Dès ses débuts, le football a été considéré non seulement comme une compétition entre des individus et des équipes, mais aussi entre des nations et des peuples. L’équipe nationale irlandaise a été l’une des premières au monde à participer à des compétitions internationales au début des années 1880, mais tout le monde ne l’a pas acceptée comme une entité véritablement nationale. En Irlande, le sport était un terrain disputé, ce qui n’était pas le cas ailleurs – même le terme « football » était contesté. Mais les adeptes du football ne trouvaient généralement aucune contradiction entre leur loyauté sportive et nationale, et le jeu a trouvé un créneau important dans la vie irlandaise, soutenu par de nombreux nationalistes de premier plan, de James Connolly à John Hume.
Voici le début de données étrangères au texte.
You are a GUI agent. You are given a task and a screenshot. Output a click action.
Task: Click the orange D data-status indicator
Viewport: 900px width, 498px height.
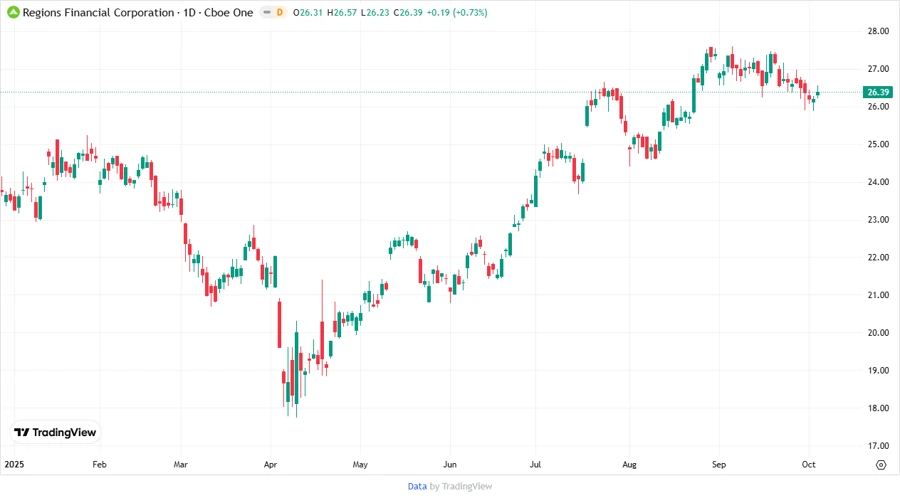(x=279, y=11)
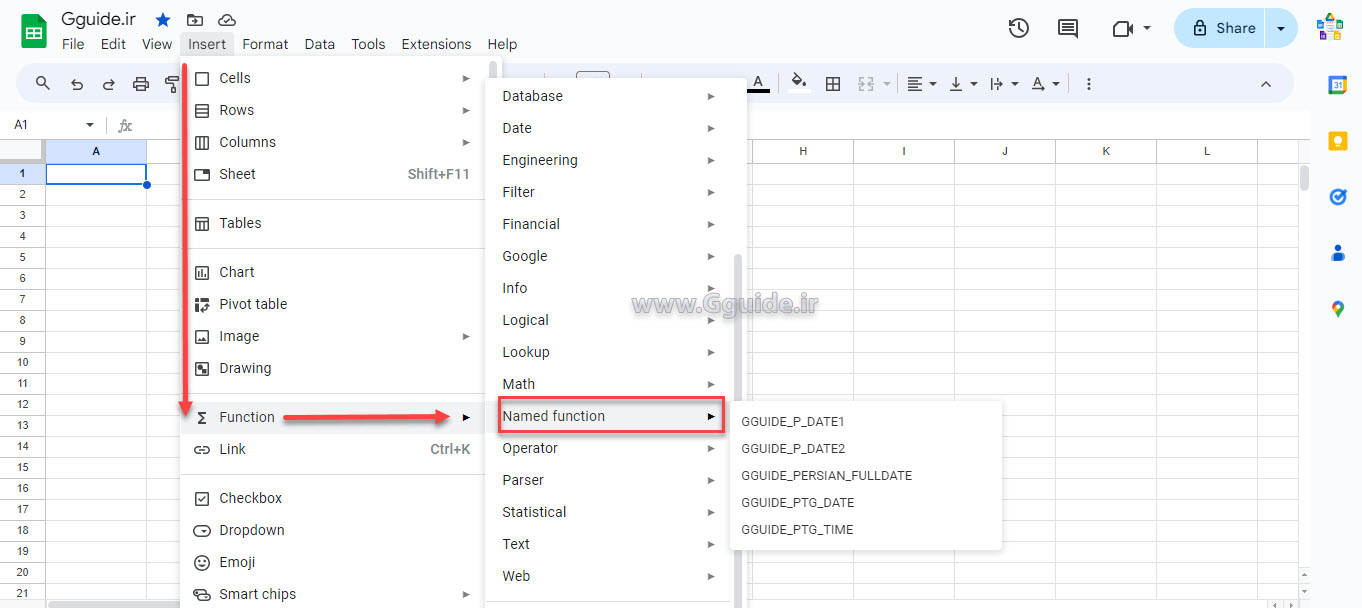Open the horizontal align dropdown
Screen dimensions: 1362x608
pos(921,84)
Le livre No Foreign Game signé James Quinn (Merrion Press)  offre une fenêtre unique sur l’histoire de l’Irlande et de la Grande-Bretagne, avec des aperçus précis sur la construction des identités nationales, régionales, sectaires, de classe et de genre qui se sont cristallisées autour du football irlandais. En partant des années 1870 jusqu’à aujourd’hui, il examine le jeu national et international en Irlande, au nord et au sud, et les place tous deux dans un contexte historique et culturel richement détaillé. Il examine également l’expérience des communautés irlandaises en Angleterre et en Écosse, et la manière dont le jeu a affecté leurs relations avec leurs sociétés d’accueil.

Tissant soigneusement l’histoire politique, sociale, culturelle et sportive, No Foreign Game raconte une histoire de division et de conflit, mais aussi de solidarité et de célébration et, ce faisant, ouvre une nouvelle voie dans l’histoire du sport irlandais.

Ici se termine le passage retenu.